Как ни тяжело было, по-видимому, приложить этот способ определения
предметов искусства к чему-либо, выросшему на русской почве, Белинский, однако же, не остановился перед трудностию. Я сказал, что при появлении в
«Современнике» 1838 года посмертных сочинений Пушкина Белинский испытал
119
более чем восторг: даже нечто вроде испуга перед величием творчества, открывшегося глазам его. В литературной хронике «Московского наблюдателя»
1838 года, отдавая отчет о четырех томах «Современника», заключавших
неизданные произведения великого поэта, Белинский спрашивал себя: что такое
Пушкин?
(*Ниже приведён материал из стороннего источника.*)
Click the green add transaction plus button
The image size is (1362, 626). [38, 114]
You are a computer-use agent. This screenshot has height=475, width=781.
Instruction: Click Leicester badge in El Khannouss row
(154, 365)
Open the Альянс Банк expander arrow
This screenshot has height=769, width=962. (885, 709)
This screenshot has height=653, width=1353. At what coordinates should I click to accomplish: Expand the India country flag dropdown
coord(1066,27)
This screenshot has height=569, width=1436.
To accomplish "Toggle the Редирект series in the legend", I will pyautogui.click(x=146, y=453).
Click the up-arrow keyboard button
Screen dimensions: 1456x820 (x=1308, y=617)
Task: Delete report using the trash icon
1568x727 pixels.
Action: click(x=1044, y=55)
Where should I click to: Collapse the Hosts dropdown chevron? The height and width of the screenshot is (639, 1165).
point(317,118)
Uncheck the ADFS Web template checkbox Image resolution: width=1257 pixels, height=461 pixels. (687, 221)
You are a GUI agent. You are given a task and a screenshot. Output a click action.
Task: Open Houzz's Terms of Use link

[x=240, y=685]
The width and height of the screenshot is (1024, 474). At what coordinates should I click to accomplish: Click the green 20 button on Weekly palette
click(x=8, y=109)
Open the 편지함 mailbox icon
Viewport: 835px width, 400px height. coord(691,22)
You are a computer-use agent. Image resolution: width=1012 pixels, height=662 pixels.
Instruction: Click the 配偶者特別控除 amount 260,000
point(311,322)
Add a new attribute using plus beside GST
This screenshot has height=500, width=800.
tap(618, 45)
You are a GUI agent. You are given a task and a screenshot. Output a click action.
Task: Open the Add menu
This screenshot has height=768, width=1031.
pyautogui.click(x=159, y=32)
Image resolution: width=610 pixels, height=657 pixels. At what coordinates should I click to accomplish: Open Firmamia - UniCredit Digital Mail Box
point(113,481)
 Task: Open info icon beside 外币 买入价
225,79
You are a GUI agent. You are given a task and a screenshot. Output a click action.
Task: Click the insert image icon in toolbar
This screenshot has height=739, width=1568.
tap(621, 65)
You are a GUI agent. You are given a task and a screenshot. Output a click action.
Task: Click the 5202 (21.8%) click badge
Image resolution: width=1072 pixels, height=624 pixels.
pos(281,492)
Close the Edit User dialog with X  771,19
Оказалось, что та же схема, которая служила мерилом внутреннего
достоинства Гамлета и Фауста, пригодна и для определения последних
произведений Пушкина. Вот собственные слова Белинского: «В самом деле, —
говорит он,— чтобы постигнуть всю глубину этих гениальных картин, разгадать
их вполне таинственный смысл и войти во всю полноту и светлозарность их
могучей жизни, должно пройти чрез мучительный опыт внутренней жизни и
выйти из борьбы прекраснодушия в гармонию просветленного и примиренного с
действительностию духа. Повторяем, примирение путем объективного созерцания
жизни — вот характер этих последних произведений Пушкина» [115].
Было бы очень странно, если бы этот философский тезис, так
могущественно и деспотически овладевший умом Белинского, остался без
приложения к предметам политического и общественного характера или
заменился там каким-либо иным, несхожим с ним, созерцанием.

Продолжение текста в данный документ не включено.